我的新家是一幢临街的单元房,那是我单身汉心灵的故乡,它位居最高一层的7楼。蜗居在这都市的一隅,我可以心无旁骛地写些自娱自乐的文字,读些自己喜爱的书。我的邻居家庭成员也不复杂,重要的是没有小孩,否则,或多或少会给我带来一些干扰和噪音。他们家好像只是一对夫妻,男的可能50多岁了,经常听到他的妻子称他老何,看上去像个知识分子。他经常独来独往。女的我只是常常听到她和丈夫说话,却从来没有见过她,她从来不出门,或许她也出门,只不过我没有看见而已。
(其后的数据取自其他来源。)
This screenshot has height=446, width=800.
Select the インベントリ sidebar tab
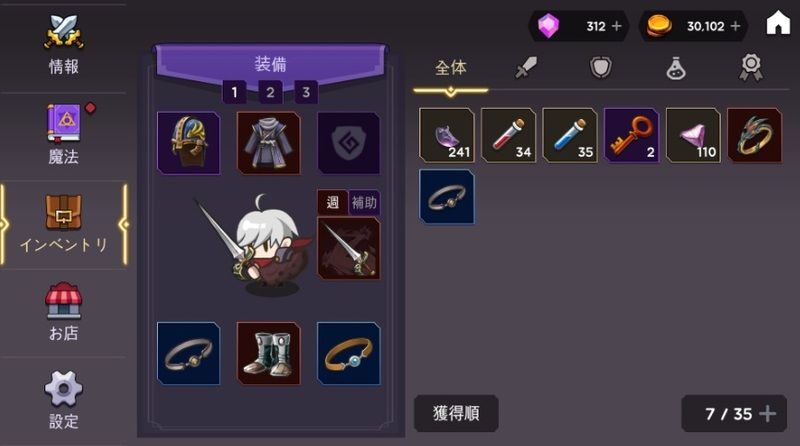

我和老何几乎天天见面,即使我足不出户也能看见他,因为我厨房的窗户就对着楼道,那是他的必经之地。早晨老何去上班时,我总能听到他的妻子对他说一些诸如“老何,路上骑车多加小心”、“晚上回来早点”、“天冷了,多注意身体”之类的话。老何总说“刘琴,谢谢你,好好在家吧,再见。”晚上老何回来,只要一打开门,他的妻子总是这样招呼他“老何,你回来了?累了吧?快坐下歇歇。”有时或许为了透风,老何家的门只关了开着口的防盗门,常常传出夫妇俩的闲谈和老何朗朗的笑声。这是一个多么美好的家庭,一对多么恩爱和谐的夫妻啊,我常常这么想。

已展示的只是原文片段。